I negozianti di Locarno hanno lanciato l’appello: hanno chiesto di poter, almeno nella stagione estiva, aprire i battenti la domenica, e in settimana fino alle 22.30. Come c’era da aspettarsi, la petizione è stata respinta.
La diatriba sugli orari di apertura dei negozi si infittisce in Svizzera e in Ticino, dove sul tema si discute da ormai un ventennio. Fino agli ultimi sviluppi noti, che mettono a rischio l’apertura domenicale del Foxtown. Una patata bollente che, tra l’altro, il DFE ha anche tentato di scaricare sulla Deputazione ticinese alle Camere federali.
Se in Ticino come nel resto della Svizzera la situazione rimane caotica, appena oltreconfine hanno , invece, idee sono ben chiare. Infatti si costruiscono grandi centri commerciali aperti sette giorni su sette con l’intento dichiarato di attirare la clientela ticinese. Non solo approfittando del “frontalierato della spesa” (che starebbe alla coscienza del singolo evitare) legato all’euro e al differenziale dei prezzi, ma anche puntando, e lo si dice apertamente, sugli orari d’apertura decisamente più estesi.
Il lavoro domenicale, purché adeguatamente retribuito e purché il tempo libero possa venire recuperato, non è più un tabù in molti settori. Si lavora di domenica negli ospedali, nelle cliniche, nelle case anziani, si lavora di domenica in polizia, si lavora di domenica nel trasporto pubblico, si lavora di domenica nell’informazione, si lavora di domenica nella ristorazione e nell’albergheria, si lavora di domenica nelle carceri, si lavora di domenica negli impianti sportivi, si lavora di domenica nel settore degli spettacoli, dei congressi, dei musei, solo per citare gli esempi più ovvi. Il numero delle persone che lavorano la domenica aumenta. Lo fanno tutti controvoglia? Si sentono tutti dei forzati o delle vittime? Sicuramente no. Il lavoro domenicale permette di creare dei posti di lavoro. Molte donne madri di famiglia arrotondano – o potendo arrotonderebbero – volentieri con delle ore domenicali.
Uno dei conclamati punti deboli del turismo nel nostro Cantone è la schematicità degli orari d’apertura dei negozi.

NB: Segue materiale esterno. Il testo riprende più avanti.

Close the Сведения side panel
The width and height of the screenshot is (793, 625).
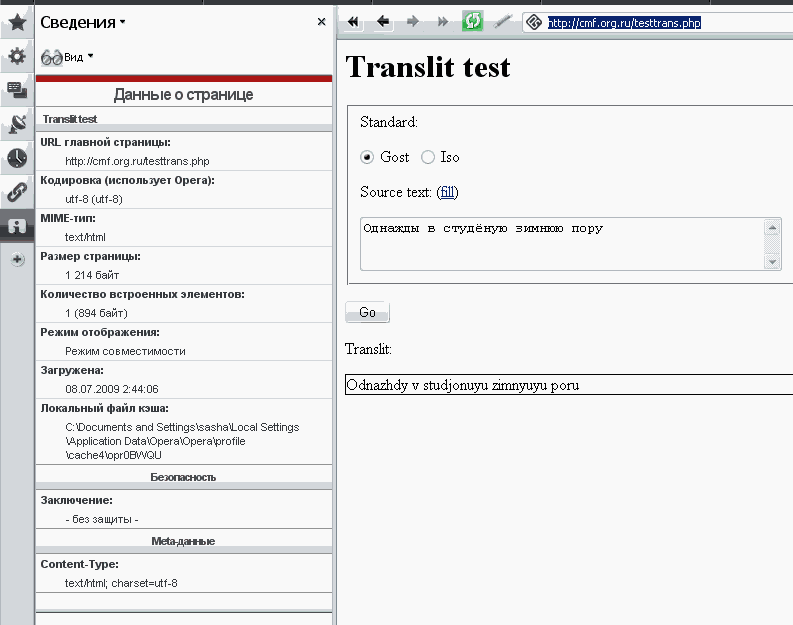[x=321, y=21]
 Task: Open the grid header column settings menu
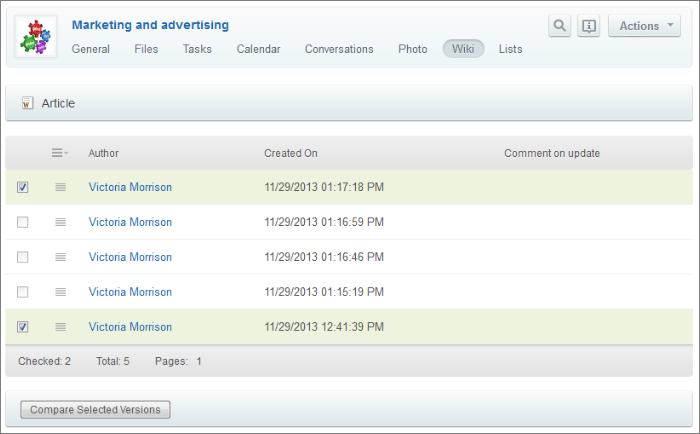[60, 153]
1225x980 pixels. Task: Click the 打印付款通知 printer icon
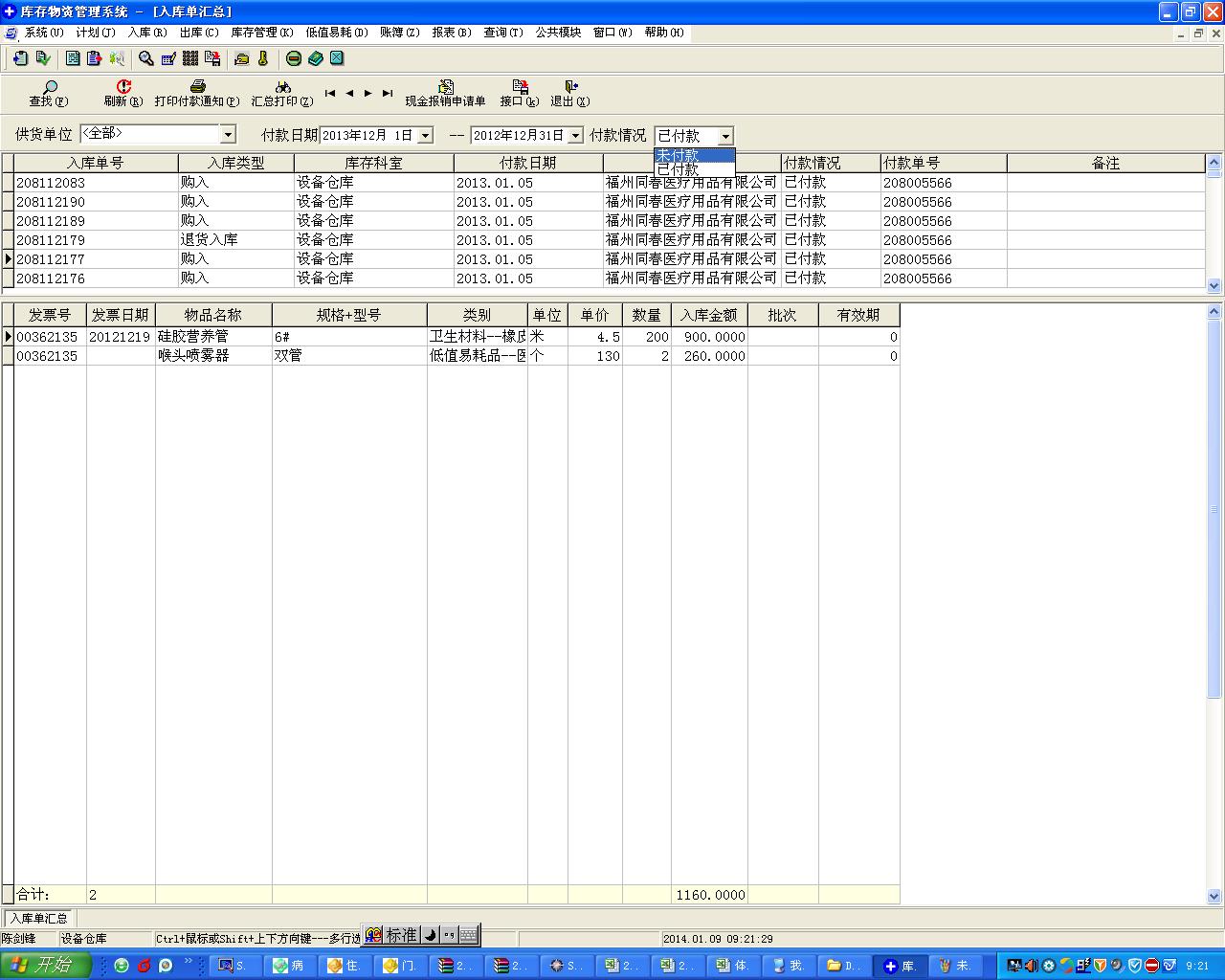coord(197,87)
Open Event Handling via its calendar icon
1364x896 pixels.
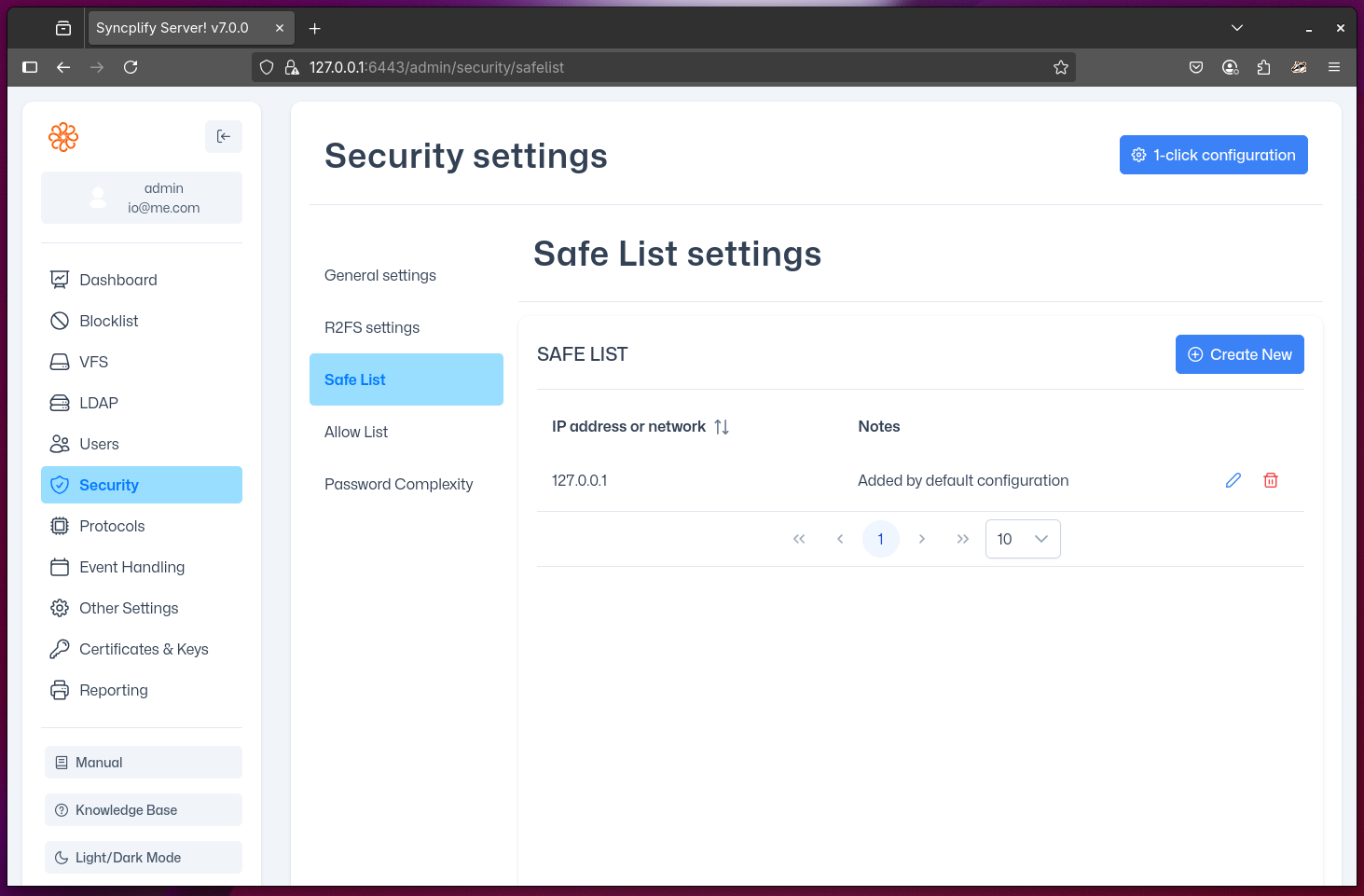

Tra euro, brutto tempo e collegamenti ferroviari interrotti, il turismo ticinese – che ormai si trova in concorrenza diretta con le mete più rinomate raggiungibili con voli low cost – non si può permettere di andare avanti per forza d’inerzia. Perché non consentire a quei commercianti che vogliono lavorare la domenica di farlo? La richiesta locarnese di deroghe speciali estive pro-turismo non era certo un’eresia. Che orari d’apertura dei negozi più adatti ai ritmi del turista (anche del visitatore di giornata, in gita “fuori porta”) e meno simili a quelli di uno sportello bancario gioverebbero al settore turistico, che non è proprio il più irrilevante del Cantone, è fuori di dubbio. Oltretutto si tratta di una deroga limitata ad un preciso periodo dell’anno. Perché non pensare ad una serie di aperture straordinarie finalizzate al turismo, vincolate al rispetto dei diritti dei lavoratori e all’impiego di residenti?
Fa specie sentire i $indakati ro$$i, noti per l’intransigenza delle loro posizioni, tirare in ballo a giustificazione del categorico njet al lavoro domenicale anche la Messa, quando torna comodo, ed inneggiare alla sacralità della domenica, chiosando con magniloquenza che il divieto di lavoro domenicale sarebbe una questione “di civiltà”. E quelli che già adesso lavorano la domenica (compresi i preti, tra l’altro), cosa sono, tutti incivili?